Moscow’s use of force to hold things
together is just one of the problems. Another is the disproportion between the
capital and the rest of the country. At present, Kotsyubinsky continues, “the
Russian Federation is the only giant country whose capital is several times
larger” and many times richer “than any other city of the country.”
That in turn has led to “the comically
absurd” disproportion between those regions which pay more to the center than
they get back and those which don’t.
That isn’t because the populations of the latter cannot work but because
of “the global ineffectiveness and injustice of the entire state system of the
Russian Federation.”
Given that, Kotsyubinsky argues that
“today there are more than serious reasons for acknowledging that the Russian
Federaiton is incapable of normal development and that it is in essence a
mortally ill economic and political organism.” Its heart, Moscow, is not a
source of energy but rather an enormous “administrative-financial tumor” that
must be excised.
“The country itself, that is the
organic conjunction of territories and the population living on them of course
will not disappear,” he says. But “the ‘Moscow-centric’ vectors of social
development” which have outlasted themselves “will be replaced by new ones,”
within the current borders if the regime federalizes but beyond them if it
doesn’t.
This emerging set of arrangements,
which Kotsyubinsky calls “Post-Russia,” will have the regions increasingly
linked to foreign countries in Asia and Europe even if they are able to
maintain many of”the traditional inter-reggional links and continue to place
their ‘metaphysical’ role of aa transit corridor between West and East.”

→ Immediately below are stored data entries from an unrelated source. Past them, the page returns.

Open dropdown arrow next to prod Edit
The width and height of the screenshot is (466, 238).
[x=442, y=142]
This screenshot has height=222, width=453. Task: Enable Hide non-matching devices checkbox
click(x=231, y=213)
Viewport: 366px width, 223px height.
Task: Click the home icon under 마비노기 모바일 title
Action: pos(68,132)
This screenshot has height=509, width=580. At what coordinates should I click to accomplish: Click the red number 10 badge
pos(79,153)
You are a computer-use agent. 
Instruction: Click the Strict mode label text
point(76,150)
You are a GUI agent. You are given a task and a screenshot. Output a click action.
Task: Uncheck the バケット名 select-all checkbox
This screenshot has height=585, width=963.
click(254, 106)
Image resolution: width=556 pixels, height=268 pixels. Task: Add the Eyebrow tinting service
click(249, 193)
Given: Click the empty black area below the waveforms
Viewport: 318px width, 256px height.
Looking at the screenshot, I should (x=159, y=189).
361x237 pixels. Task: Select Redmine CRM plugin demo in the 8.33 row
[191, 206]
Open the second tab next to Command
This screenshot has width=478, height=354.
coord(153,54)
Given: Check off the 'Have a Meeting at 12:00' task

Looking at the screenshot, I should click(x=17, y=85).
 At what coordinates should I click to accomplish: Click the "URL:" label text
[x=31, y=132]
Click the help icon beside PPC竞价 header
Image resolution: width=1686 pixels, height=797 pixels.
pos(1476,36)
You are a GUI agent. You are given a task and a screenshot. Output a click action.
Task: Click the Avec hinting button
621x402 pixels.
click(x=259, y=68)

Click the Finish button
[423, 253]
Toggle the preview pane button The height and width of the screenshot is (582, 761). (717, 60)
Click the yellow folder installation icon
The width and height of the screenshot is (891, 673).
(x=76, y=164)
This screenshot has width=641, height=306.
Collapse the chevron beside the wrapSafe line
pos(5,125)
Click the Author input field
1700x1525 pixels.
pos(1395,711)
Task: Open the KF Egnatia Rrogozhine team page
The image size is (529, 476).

Some are certain to view this
prospect as “’a catrastrophe,’” he says. “But it is possible to view such a
future differently, understanding that in the final analysis states come and go,
but regions remain.” That is what is happening in Europe, and Kotsyubinsky
suggests that it will happen in Russia, however much some may try as now to
prevent it.
Just
how offensive such ideas are to many is suggested by a 2800-word article this
week by Regnum commentator Dmitry
Semushkin who seeks to link remarks by the author of these lines on the
weakness of Russian national identity to the arguments made at a recent Moscow academic
conference on federalism in order to attack the regionalists of his country as
nothing more than “closet secessionists and separatists,” an article that already
has been repeated 9,000 times in the Russian Internet (regnum.ru/news/1671224.html).
Demushkin’s article as been criticized
by several of those directly involved as a 1937-style denunciation that mis-characterizes
their positions and “promotes separatism” by unintentionally showing that
“regionalists want people in Russia to live like in liberal democratic Europe”
and that Russia cannot be a European state if it remains an empire (kotsubinsky.livejournal.com/361042.html
and rufabula.com/articles/2013/06/24/denunciation-regnum).